WORK TO BE COMPLETED: Copy all of the data below exactly as it is given.

DATASET ENTRIES:
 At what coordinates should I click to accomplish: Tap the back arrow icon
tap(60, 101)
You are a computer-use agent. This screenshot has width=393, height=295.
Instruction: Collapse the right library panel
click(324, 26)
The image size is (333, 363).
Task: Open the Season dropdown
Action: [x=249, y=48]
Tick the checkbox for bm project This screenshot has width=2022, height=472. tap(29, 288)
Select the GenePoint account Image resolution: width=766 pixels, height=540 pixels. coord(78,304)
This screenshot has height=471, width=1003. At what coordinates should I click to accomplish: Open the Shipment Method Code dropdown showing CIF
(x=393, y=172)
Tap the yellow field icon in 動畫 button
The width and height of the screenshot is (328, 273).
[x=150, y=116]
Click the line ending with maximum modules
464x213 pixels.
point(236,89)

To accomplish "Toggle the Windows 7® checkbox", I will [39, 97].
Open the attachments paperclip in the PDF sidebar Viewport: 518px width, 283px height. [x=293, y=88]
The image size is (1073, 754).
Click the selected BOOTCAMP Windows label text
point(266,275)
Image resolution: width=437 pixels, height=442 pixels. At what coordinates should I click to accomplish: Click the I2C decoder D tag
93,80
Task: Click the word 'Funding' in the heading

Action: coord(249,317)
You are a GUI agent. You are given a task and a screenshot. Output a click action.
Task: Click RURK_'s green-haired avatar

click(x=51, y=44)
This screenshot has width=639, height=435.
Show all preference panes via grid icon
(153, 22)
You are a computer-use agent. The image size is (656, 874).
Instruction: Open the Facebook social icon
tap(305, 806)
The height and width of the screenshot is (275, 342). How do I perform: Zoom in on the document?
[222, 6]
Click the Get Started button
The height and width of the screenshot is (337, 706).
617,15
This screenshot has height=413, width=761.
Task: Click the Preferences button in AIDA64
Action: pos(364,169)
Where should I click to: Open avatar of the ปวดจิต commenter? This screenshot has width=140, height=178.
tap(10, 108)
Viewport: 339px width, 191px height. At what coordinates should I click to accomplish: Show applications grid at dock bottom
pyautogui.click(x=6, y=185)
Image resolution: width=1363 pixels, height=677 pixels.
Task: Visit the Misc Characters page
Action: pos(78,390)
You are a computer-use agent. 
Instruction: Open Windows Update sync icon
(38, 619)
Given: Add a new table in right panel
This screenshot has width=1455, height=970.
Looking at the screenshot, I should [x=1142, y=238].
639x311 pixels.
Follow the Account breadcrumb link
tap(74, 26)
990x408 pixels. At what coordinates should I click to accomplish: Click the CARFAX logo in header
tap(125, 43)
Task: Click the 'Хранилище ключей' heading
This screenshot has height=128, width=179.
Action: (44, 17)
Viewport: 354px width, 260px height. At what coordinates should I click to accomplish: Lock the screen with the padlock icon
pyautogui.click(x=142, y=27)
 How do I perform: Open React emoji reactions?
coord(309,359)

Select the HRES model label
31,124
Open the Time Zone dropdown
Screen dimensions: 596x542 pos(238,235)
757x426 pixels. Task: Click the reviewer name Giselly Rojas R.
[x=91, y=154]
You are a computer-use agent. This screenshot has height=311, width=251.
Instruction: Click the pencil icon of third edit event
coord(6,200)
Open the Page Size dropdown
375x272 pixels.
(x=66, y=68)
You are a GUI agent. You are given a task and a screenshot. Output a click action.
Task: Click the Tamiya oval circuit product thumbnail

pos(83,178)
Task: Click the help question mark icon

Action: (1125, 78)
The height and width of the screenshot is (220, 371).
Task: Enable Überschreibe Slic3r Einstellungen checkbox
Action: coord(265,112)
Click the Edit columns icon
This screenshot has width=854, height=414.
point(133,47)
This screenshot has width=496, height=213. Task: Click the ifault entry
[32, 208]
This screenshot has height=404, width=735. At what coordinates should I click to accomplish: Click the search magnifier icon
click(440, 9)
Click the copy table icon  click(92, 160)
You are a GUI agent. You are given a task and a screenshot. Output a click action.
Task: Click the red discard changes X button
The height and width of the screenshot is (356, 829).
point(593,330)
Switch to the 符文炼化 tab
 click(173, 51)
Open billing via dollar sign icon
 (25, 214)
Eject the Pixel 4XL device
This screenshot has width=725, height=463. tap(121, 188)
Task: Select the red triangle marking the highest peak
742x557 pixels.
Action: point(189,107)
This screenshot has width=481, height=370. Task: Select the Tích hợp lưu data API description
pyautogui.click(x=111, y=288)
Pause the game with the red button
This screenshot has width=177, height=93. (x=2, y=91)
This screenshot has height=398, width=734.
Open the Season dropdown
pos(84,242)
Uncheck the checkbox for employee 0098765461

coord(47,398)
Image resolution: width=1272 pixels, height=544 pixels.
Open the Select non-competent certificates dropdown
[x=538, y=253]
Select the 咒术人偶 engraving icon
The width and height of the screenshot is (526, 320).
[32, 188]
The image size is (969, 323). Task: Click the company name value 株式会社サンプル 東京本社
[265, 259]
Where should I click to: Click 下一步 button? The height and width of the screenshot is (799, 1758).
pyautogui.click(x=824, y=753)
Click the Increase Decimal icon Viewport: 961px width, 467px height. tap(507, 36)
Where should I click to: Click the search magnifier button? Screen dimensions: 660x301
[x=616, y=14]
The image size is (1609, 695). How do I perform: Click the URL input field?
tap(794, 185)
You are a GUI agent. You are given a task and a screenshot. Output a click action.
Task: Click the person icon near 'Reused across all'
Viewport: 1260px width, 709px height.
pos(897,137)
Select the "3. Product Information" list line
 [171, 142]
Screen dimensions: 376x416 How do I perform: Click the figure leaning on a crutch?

ANSWER TO THE EXERCISE:
 At what coordinates should I click to accomplish: Tap the back arrow icon
tap(60, 101)
You are a computer-use agent. This screenshot has width=393, height=295.
Instruction: Collapse the right library panel
click(324, 26)
The image size is (333, 363).
Task: Open the Season dropdown
Action: [x=249, y=48]
Tick the checkbox for bm project This screenshot has width=2022, height=472. tap(29, 288)
Select the GenePoint account Image resolution: width=766 pixels, height=540 pixels. coord(78,304)
This screenshot has height=471, width=1003. At what coordinates should I click to accomplish: Open the Shipment Method Code dropdown showing CIF
(x=393, y=172)
Tap the yellow field icon in 動畫 button
The width and height of the screenshot is (328, 273).
[x=150, y=116]
Click the line ending with maximum modules
464x213 pixels.
point(236,89)

To accomplish "Toggle the Windows 7® checkbox", I will [39, 97].
Open the attachments paperclip in the PDF sidebar Viewport: 518px width, 283px height. [x=293, y=88]
The image size is (1073, 754).
Click the selected BOOTCAMP Windows label text
point(266,275)
Image resolution: width=437 pixels, height=442 pixels. At what coordinates should I click to accomplish: Click the I2C decoder D tag
93,80
Task: Click the word 'Funding' in the heading

Action: coord(249,317)
You are a GUI agent. You are given a task and a screenshot. Output a click action.
Task: Click RURK_'s green-haired avatar

click(x=51, y=44)
This screenshot has width=639, height=435.
Show all preference panes via grid icon
(153, 22)
You are a computer-use agent. The image size is (656, 874).
Instruction: Open the Facebook social icon
tap(305, 806)
The height and width of the screenshot is (275, 342). How do I perform: Zoom in on the document?
[222, 6]
Click the Get Started button
The height and width of the screenshot is (337, 706).
617,15
This screenshot has height=413, width=761.
Task: Click the Preferences button in AIDA64
Action: pos(364,169)
Where should I click to: Open avatar of the ปวดจิต commenter? This screenshot has width=140, height=178.
tap(10, 108)
Viewport: 339px width, 191px height. At what coordinates should I click to accomplish: Show applications grid at dock bottom
pyautogui.click(x=6, y=185)
Image resolution: width=1363 pixels, height=677 pixels.
Task: Visit the Misc Characters page
Action: pos(78,390)
You are a computer-use agent. 
Instruction: Open Windows Update sync icon
(38, 619)
Given: Add a new table in right panel
This screenshot has width=1455, height=970.
Looking at the screenshot, I should [x=1142, y=238].
639x311 pixels.
Follow the Account breadcrumb link
tap(74, 26)
990x408 pixels. At what coordinates should I click to accomplish: Click the CARFAX logo in header
tap(125, 43)
Task: Click the 'Хранилище ключей' heading
This screenshot has height=128, width=179.
Action: (44, 17)
Viewport: 354px width, 260px height. At what coordinates should I click to accomplish: Lock the screen with the padlock icon
pyautogui.click(x=142, y=27)
 How do I perform: Open React emoji reactions?
coord(309,359)

Select the HRES model label
31,124
Open the Time Zone dropdown
Screen dimensions: 596x542 pos(238,235)
757x426 pixels. Task: Click the reviewer name Giselly Rojas R.
[x=91, y=154]
You are a computer-use agent. This screenshot has height=311, width=251.
Instruction: Click the pencil icon of third edit event
coord(6,200)
Open the Page Size dropdown
375x272 pixels.
(x=66, y=68)
You are a GUI agent. You are given a task and a screenshot. Output a click action.
Task: Click the Tamiya oval circuit product thumbnail

pos(83,178)
Task: Click the help question mark icon

Action: (1125, 78)
The height and width of the screenshot is (220, 371).
Task: Enable Überschreibe Slic3r Einstellungen checkbox
Action: coord(265,112)
Click the Edit columns icon
This screenshot has width=854, height=414.
point(133,47)
This screenshot has width=496, height=213. Task: Click the ifault entry
[32, 208]
This screenshot has height=404, width=735. At what coordinates should I click to accomplish: Click the search magnifier icon
click(440, 9)
Click the copy table icon  click(92, 160)
You are a GUI agent. You are given a task and a screenshot. Output a click action.
Task: Click the red discard changes X button
The height and width of the screenshot is (356, 829).
point(593,330)
Switch to the 符文炼化 tab
 click(173, 51)
Open billing via dollar sign icon
 (25, 214)
Eject the Pixel 4XL device
This screenshot has width=725, height=463. tap(121, 188)
Task: Select the red triangle marking the highest peak
742x557 pixels.
Action: point(189,107)
This screenshot has width=481, height=370. Task: Select the Tích hợp lưu data API description
pyautogui.click(x=111, y=288)
Pause the game with the red button
This screenshot has width=177, height=93. (x=2, y=91)
This screenshot has height=398, width=734.
Open the Season dropdown
pos(84,242)
Uncheck the checkbox for employee 0098765461

coord(47,398)
Image resolution: width=1272 pixels, height=544 pixels.
Open the Select non-competent certificates dropdown
[x=538, y=253]
Select the 咒术人偶 engraving icon
The width and height of the screenshot is (526, 320).
[32, 188]
The image size is (969, 323). Task: Click the company name value 株式会社サンプル 東京本社
[265, 259]
Where should I click to: Click 下一步 button? The height and width of the screenshot is (799, 1758).
pyautogui.click(x=824, y=753)
Click the Increase Decimal icon Viewport: 961px width, 467px height. tap(507, 36)
Where should I click to: Click the search magnifier button? Screen dimensions: 660x301
[x=616, y=14]
The image size is (1609, 695). How do I perform: Click the URL input field?
tap(794, 185)
You are a GUI agent. You are given a task and a screenshot. Output a click action.
Task: Click the person icon near 'Reused across all'
Viewport: 1260px width, 709px height.
pos(897,137)
Select the "3. Product Information" list line
 [171, 142]
Screen dimensions: 376x416 How do I perform: Click the figure leaning on a crutch?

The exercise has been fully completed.